Gareth Southgate has got every big call right during the Euros so far (Picture: Getty)

It’s hard to know where to start when you look back at the decades upon decades of hurt.

Who could forget 1996 when they needed just a little bit more? Then there was Toto and Italy rubbing that last bit of salt into the wounds in 1990. Oh, and the dismal failure of 1994, which really was a ‘lonely symphony’.

Anyway, that’s enough about the United Kingdom in the Eurovision Song Contest. Let’s focus on this Sunday’s (drum roll) Uefa Euro 2020 Final between England and Italy.

My goodness, just reading that line, as an England fan, must be enough to make the head spin, the heart race and just a little bit of wee escape from an over-excited urethra.

It has finally happened. England fans, you are not dreaming. Roy Keane is not about to turn into a 17-foot tall lizard and gobble up Ian Wright. Your mother is not about to wake you with a cup of tea and a gentle reminder that you lost on penalties to Ukraine.

England will be hoping to celebrate in front of their fans at Wembley again on Sunday (Picture: Getty)

An entire football-crazy country is just one win away from spawning, at long last, a second glorious generation of sporting immortals that will be talked about long after you and I are too old to tango.

Alternatively, and I have to say this, it could be the deepest wound yet. Falling at the last hurdle will prove more painful than any disallowed goal, cheeky wink, cheating hand or missed penalty.

Every supporter of the Three Lions currently resides on the thinnest of tightropes, hovering between delirium and desolation.

If this match was at Rome’s Stadio Olimpico, then I would make Italy the slightest of favourites. As it’s at Wembley, the same applies. I lean towards England, but only just, by a margin thinner than the contact felt inside the box by Raheem Sterling against Denmark. However, this really is a nerve-shredding, stomach-churning, brain-melting coin toss.

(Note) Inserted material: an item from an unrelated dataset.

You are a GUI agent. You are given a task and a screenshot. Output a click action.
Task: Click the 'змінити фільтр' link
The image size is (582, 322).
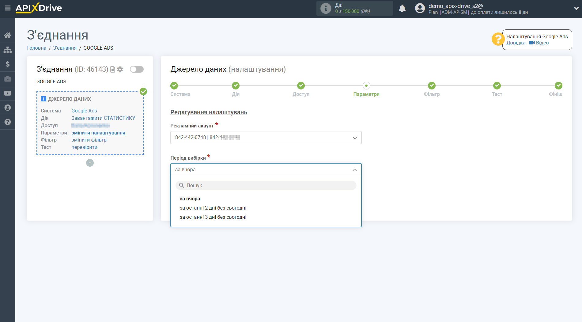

Federico Chiesa has been one of the stars of the tournament for Italy (Pictue: Getty)

Italy cannot remember what losing feels like, with a wizard of a young goalkeeper in Gianluigi Donnarumma, protected by more experience in defence than the Pentagon.

Losing Leonardo Spinazzola was a blow, but that more familiar Italian style has, in the knockout stages, reared its less attractive head when it has had to, and there’s not one part of Roberto Mancini’s rebuilt Italy that is easy to beat.

I would say the same for England who, like the Azzurri, are built from the back with several attacking options, albeit with more decisions for Gareth Southgate to make ahead of the big kick-off.

Defensively, they’ve been rock solid, while Harry Kane, Harry Maguire and Raheem Sterling have proven the manager knows his players better than any erratic armchair warbler.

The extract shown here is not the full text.